*TASK REQUIREMENTS*: Restrict the output to the lines below starting at the one that contains "Task: Click the Nov label on the time axis" and ending at the one that contains "Given: Click the Bestbyte vertical text", and restate them word for word, both ends included.

*INFORMATION SHOWN*:
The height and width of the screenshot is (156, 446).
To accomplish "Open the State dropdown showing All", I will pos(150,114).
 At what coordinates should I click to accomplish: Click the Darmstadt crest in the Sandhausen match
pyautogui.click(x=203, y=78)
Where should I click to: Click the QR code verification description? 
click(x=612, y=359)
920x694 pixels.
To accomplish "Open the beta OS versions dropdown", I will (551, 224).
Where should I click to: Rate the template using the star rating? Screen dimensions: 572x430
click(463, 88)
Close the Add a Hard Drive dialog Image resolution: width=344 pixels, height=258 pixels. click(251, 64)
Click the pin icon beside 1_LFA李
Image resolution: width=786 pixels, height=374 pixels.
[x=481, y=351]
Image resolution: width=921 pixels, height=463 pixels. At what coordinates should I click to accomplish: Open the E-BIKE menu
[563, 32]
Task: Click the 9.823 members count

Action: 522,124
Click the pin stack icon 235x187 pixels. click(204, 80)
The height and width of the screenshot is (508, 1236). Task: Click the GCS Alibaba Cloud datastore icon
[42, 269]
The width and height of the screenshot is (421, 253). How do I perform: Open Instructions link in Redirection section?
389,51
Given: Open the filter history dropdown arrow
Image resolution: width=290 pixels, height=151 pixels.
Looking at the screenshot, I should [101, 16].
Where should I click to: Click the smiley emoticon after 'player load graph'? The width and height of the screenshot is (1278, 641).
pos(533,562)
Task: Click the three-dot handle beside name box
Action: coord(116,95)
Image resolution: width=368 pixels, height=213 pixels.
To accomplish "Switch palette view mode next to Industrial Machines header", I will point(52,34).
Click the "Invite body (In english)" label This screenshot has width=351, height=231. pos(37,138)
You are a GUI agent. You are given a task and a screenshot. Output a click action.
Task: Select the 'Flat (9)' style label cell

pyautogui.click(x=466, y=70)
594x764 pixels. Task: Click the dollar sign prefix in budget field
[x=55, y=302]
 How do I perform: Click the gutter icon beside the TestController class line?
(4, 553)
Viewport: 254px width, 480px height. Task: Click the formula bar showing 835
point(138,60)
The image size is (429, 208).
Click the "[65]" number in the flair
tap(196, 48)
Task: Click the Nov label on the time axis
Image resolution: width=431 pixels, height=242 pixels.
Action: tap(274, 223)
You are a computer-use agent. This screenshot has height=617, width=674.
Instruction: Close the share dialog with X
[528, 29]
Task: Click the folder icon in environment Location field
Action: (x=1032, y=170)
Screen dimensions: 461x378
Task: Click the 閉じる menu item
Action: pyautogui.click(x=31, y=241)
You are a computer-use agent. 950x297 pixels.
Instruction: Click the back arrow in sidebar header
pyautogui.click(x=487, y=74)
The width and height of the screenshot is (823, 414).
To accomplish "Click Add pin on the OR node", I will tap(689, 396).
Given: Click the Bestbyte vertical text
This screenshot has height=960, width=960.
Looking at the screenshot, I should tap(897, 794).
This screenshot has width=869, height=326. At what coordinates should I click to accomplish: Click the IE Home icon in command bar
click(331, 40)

*WORKED SOLUTION*:
Task: Click the Nov label on the time axis
Image resolution: width=431 pixels, height=242 pixels.
Action: tap(274, 223)
You are a computer-use agent. This screenshot has height=617, width=674.
Instruction: Close the share dialog with X
[528, 29]
Task: Click the folder icon in environment Location field
Action: (x=1032, y=170)
Screen dimensions: 461x378
Task: Click the 閉じる menu item
Action: pyautogui.click(x=31, y=241)
You are a computer-use agent. 950x297 pixels.
Instruction: Click the back arrow in sidebar header
pyautogui.click(x=487, y=74)
The width and height of the screenshot is (823, 414).
To accomplish "Click Add pin on the OR node", I will tap(689, 396).
Given: Click the Bestbyte vertical text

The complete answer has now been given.